While Paul Henning had a way of using words to create witty yet heartfelt dialogue and memorable characters, the Independence native turned famed screenwriter and producer didn't like make himself the subject.

“He was too modest and shy,” said Carol, the older daughter of the man whose chief credits include creating the hit 1960s TV shows “The Beverly Hillbillies,” “Petticoat Junction” and “Green Acres,” as well as movies such as “Lover Come Back” and “Bedtime Story.”

“He didn't like to write about himself. He really didn't like to be center stage.”

Carol and younger sister, Linda Kaye, who starred as one of the Bradley sisters in “Petticoat Junction,” visited Independence this week and were featured guests for a program Friday evening at Ophelia's on the Square. Earlier in the day, the sisters sat down for a conversation with The Examiner.
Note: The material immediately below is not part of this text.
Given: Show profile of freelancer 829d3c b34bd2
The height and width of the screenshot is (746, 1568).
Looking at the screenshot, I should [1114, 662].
A memoir by their mother, Ruth, “The First Beverly Hillbilly: The Untold Story of the Creator of Rural TV Comedy,” was published last year by the Mid-Continent Public Library and the Jackson County Historical Society. The manuscript had been finished in 1994 but was never published, but her friend and longtime Examiner reporter, editor and columnist Sue Gentry kept a copy. The Historical Society was gifted Gentry's papers when died, and from there the manuscript was re-discovered and a publisher found.

Carol said her mother had to be talked out of trying to get a book published about going back to college in your 40s – “She thought everything she did was interesting,” Carol said – but she decided to write about her husband's career, which she believed had been under-appreciated, “because he wasn't going to do it.”

Not many people in any walk of life get a fan letter from U.S. president, but well after the fact and from others did the Henning sisters learn their father received two such pieces of correspondence from Dwight Eisenhower.

“It was very difficult,” Linda said about getting her father to talk about himself, “But sometimes, you could get him on a subject he was fascinated with.”

Some fascinations became the subject of his writing. The residents of the Ozarks that he enjoyed so much naturally inspired the “Hillbillies.” His wife's stories about visiting a grandmother who owned a hotel next to a train stop in rural Missouri led to “Petticoat Junction.”

Carol recalls her own fond memories of visiting the Branson area in later years. It was a foreign place compared with her Southern California upbringing, but she soon appreciated how the simple nature of many people's lives that inspired her father's storylines.

“In all nine years, Jed (Clampett, the “Hillbillies” patriarch) never really changed that much,” she said.

And Henning, who died in 2005 at age 93, knew his characters extremely well, Linda said.

“Daddy, when he was writing his characters, he wrote his own backstory,” she said.

While many critics at the time did not care for Henning's shows, his family knew they resonated with many people across the country – even beyond the sometimes strange fan mail that arrived. Some people thought Clampett (played by Buddy Ebsen) could lend money from his oil profits or that Elly May (Donna Douglas) was a romantic possibility or that Granny's spring tonic water was available.

Linda also recalls “Petticoat” fan mail from girls who pretended to be the Bradley sisters, or even a foxhole in Vietnam.

“We were a close family, even though the father had died,” she said of the show's appeal. “In the 60s, things got crazier and crazier and crazier. We would get fan letters saying they wish they could have a family like that.

“I think we still need (shows) like that.”

As for favorite characters of their father's creation, both sisters point to the con men played by Marlon Brando and David Niven in “Bedtime Story,” which later inspired “Dirty Rotten Scoundrels.”

“Not only was he a good con man, he was decent,” Carol said. “There were certain people he wouldn't steal from.”

“Nobody's 100 percent anything,” Linda added.

The sisters also agree that shows like their father's, even if re-runs might have a home, in all likelihood wouldn't be created and find large appeal today. Rather, they were perfect for the time they ran.

“It's not the same world,” they said.